農業経営者は生物多様性の効用を利用すべき
チューリヒ大学とオクスフォード大学の共同研究による、生物多様性の農業への効用はこれまで過小評価されていたという報告が英科学誌「ネイチャー」7月号に発表された。
「農地のフロラやファウナを広げるだけで作物の生産量を上げられる」と著者が説明。5月にはスイス農業が生物多様性を破壊していると警告する別の研究結果も出ただけに、注目されそうだ。
これまでの研究は、水循環の維持、気候の制御、土壌の形成と制御、二酸化炭素排出の防止といった生態系(エコシステム)がその機能を通じて環境に寄与する役割である「エコシステムサービス ( Ecosystem services ) 」に注目し、個々の役割が回復されるにはどういった種類の動物や植物が役立っているかといったリサーチが主だった。
しかし、今回の研究は反対に様々なエコシステムサービスを総合的に観察することによって、1つの種が多くのエコシステムサービスに貢献しているという結果が出た。そればかりか、多くの種が共存しているほどより多くのエコシステムサービスが提供されることが分かり、種の間の持続的な相互作用の重要性が浮き彫りとなった。
チューリヒ大学環境科学研究所のアンディ・へクター教授は「この研究でこれまでは生態系の多様性の重要さが過小評価されていたことが分かった。幅広い視野で眺めてみると、生物多様性の必要とする多様性はもっと高いものだ」と語る。
環境保護の観点
へクター教授はこの研究成果により農家が環境を保護しながら、生産性を下げない手助けになると考える。農地にさらなる多くの種を組み合わせることによって自然界からの生態系の役割を享受することができるからだ。

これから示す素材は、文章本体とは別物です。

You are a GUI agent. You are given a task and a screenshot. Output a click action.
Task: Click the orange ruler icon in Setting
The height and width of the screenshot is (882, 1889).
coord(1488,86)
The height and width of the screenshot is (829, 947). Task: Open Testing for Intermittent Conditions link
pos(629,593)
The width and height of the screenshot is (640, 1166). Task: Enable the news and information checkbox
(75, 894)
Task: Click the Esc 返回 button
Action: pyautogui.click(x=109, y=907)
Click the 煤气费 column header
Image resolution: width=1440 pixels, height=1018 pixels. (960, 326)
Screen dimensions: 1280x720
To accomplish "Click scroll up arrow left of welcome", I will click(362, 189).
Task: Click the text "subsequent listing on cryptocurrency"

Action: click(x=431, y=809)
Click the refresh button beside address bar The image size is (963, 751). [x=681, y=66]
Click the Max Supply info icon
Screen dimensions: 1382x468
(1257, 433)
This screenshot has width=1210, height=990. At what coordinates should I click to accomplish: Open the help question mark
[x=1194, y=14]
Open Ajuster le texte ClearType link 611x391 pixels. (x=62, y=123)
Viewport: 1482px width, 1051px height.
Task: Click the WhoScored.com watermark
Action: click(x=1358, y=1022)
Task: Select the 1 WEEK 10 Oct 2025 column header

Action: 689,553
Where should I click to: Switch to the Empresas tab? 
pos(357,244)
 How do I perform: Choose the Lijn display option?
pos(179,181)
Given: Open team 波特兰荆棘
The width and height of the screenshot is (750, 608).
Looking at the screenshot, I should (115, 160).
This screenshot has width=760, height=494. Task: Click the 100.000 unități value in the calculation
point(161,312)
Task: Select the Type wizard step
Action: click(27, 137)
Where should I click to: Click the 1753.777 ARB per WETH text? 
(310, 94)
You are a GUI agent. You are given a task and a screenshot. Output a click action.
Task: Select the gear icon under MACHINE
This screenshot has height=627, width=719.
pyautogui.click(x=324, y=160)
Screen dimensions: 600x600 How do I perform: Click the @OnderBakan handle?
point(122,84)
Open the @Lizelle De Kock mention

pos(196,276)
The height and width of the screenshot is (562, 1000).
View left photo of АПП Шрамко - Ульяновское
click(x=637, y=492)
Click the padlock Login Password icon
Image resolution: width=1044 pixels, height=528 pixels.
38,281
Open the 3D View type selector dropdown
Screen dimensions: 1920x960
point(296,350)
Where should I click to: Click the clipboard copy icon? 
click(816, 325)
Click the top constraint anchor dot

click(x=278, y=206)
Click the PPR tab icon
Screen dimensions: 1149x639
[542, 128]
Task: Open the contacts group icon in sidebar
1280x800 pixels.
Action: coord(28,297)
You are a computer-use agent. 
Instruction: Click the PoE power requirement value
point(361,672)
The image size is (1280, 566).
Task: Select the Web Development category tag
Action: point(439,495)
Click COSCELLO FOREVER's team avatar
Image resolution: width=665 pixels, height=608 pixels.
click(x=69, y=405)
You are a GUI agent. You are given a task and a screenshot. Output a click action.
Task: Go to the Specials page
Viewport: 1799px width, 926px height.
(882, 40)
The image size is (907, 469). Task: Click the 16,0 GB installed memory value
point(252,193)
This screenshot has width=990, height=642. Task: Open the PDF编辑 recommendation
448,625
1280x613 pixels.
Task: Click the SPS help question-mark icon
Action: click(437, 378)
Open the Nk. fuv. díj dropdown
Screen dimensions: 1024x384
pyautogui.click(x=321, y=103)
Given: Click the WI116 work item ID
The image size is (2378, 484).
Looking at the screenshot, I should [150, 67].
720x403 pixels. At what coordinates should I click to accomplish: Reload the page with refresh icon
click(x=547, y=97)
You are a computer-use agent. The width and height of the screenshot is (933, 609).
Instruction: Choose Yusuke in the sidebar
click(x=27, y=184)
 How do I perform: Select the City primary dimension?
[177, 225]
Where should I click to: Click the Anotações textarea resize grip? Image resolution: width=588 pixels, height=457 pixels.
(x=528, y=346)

「化学肥料や殺虫剤を使用することでもちろん、農地の生産力を上げることができます。しかし、これらのコストは無視できないし、化学肥料が水を汚染するといったマイナスの影響も避けられない。研究は相互関係のある種を導入することで、近くの小川に化学肥料から浸透した窒素が流れ込むといった負担がなく、満足いく生産力を得ることができると提案しているのです」と同教授。
「農家にも環境にも良策という解決法を探しているのです。大規模な農業をしながら、虫類や鳥類にやさしく、作物に有害な害虫を天敵に食べさせるといった自然界の防虫作用を促すのです」
干草作りの例
今年5月に発表されたスイス農業政策に関する報告では、1990年代中期からのアルプスのフロラやファウナの減少に注目し、農業補助金のあり方を問題にしている。著者のマーカス・フィッシャー氏は同報告で「生物多様性が多ければ多いほど、その土地からエコシステムサービスを享受することができる。それは、土地の侵食からの保護だったり、自然災害への保護だったり、きれいな水循環の維持だったりする」と指摘している。
前述のへクター教授の研究では、バーゼル州のルプジンゲン地方で牧草地での実験研究も行った。「このスイスの実験地は生物多様性に強く反応した例でした。多くの種を導入した実験区は生産性が高く、毎年、更に多くの収穫となりました。毎回、生物多様性を半分に減らした実験区では干草の生産は平均1平方メートルで80グラム減という結果が出ました」と語った。
swissinfo、マシュウ・アレン 屋山 明乃 ( ややま あけの ) 意訳
科学者は現在、地球上に1000万から最大で1億種の生物(植物、動物)が存在すると推計している。
国際自然保護連合(IUCN)によると、世界で毎年、2700種が絶滅しており、哺乳類の24%、鳥類の12%が絶滅の危機に瀕している。
1992年にブラジルのリオデジャネイロで開かれた地球サミット(環境と開発に関する国連会議)で「生物多様性条約」が採択された。
スイスはこの条約を1994年に批准した。
- 生物多様性には遺伝的多様性、多種多様性、生態系多様性の3つが含まれる。
1) 遺伝的多様性とは同じ1種の中でも違った遺伝形質の多様性を指す。
2) 多種多様性とは例えば、生物の個体群や種の多様性、また、その種が果たす役割のこと。1つのエコシステムにおける、種間の多様性を指す。
3) 生態系多様性とは、種の間の持続的な相互作用の多様性を指す。それぞれの生態系の中で、生きている生物は全体を構成する一部であり、相互に影響しあっている。